▶ **EXERCISE GOAL**
These records need to be repeated exactly, every one of them.

▶ **EXERCISE INPUT**
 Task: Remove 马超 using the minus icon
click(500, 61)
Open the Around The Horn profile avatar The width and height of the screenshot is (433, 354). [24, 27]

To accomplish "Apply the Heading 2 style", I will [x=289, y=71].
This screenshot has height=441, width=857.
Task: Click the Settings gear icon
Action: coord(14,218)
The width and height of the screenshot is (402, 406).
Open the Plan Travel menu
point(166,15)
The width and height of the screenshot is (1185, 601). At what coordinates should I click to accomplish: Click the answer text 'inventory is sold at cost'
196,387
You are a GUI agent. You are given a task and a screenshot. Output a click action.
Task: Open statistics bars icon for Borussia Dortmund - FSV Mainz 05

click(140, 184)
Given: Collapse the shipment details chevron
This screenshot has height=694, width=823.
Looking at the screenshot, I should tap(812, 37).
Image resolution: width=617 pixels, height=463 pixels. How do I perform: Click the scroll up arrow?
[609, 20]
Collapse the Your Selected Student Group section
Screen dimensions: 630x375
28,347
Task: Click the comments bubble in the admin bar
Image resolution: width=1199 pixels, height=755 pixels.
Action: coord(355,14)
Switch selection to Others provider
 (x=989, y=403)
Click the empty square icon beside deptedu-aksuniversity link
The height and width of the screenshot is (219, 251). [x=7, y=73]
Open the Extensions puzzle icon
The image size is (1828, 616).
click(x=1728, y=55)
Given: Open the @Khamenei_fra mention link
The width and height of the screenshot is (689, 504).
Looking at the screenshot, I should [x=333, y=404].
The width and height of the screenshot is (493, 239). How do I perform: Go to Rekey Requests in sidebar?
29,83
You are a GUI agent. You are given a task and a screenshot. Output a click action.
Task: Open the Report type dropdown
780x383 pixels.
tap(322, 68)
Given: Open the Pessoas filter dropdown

▶ **SOLUTION**
 Task: Remove 马超 using the minus icon
click(500, 61)
Open the Around The Horn profile avatar The width and height of the screenshot is (433, 354). [24, 27]

To accomplish "Apply the Heading 2 style", I will [x=289, y=71].
This screenshot has height=441, width=857.
Task: Click the Settings gear icon
Action: coord(14,218)
The width and height of the screenshot is (402, 406).
Open the Plan Travel menu
point(166,15)
The width and height of the screenshot is (1185, 601). At what coordinates should I click to accomplish: Click the answer text 'inventory is sold at cost'
196,387
You are a GUI agent. You are given a task and a screenshot. Output a click action.
Task: Open statistics bars icon for Borussia Dortmund - FSV Mainz 05

click(140, 184)
Given: Collapse the shipment details chevron
This screenshot has height=694, width=823.
Looking at the screenshot, I should tap(812, 37).
Image resolution: width=617 pixels, height=463 pixels. How do I perform: Click the scroll up arrow?
[609, 20]
Collapse the Your Selected Student Group section
Screen dimensions: 630x375
28,347
Task: Click the comments bubble in the admin bar
Image resolution: width=1199 pixels, height=755 pixels.
Action: coord(355,14)
Switch selection to Others provider
 (x=989, y=403)
Click the empty square icon beside deptedu-aksuniversity link
The height and width of the screenshot is (219, 251). [x=7, y=73]
Open the Extensions puzzle icon
The image size is (1828, 616).
click(x=1728, y=55)
Given: Open the @Khamenei_fra mention link
The width and height of the screenshot is (689, 504).
Looking at the screenshot, I should [x=333, y=404].
The width and height of the screenshot is (493, 239). How do I perform: Go to Rekey Requests in sidebar?
29,83
You are a GUI agent. You are given a task and a screenshot. Output a click action.
Task: Open the Report type dropdown
780x383 pixels.
tap(322, 68)
Given: Open the Pessoas filter dropdown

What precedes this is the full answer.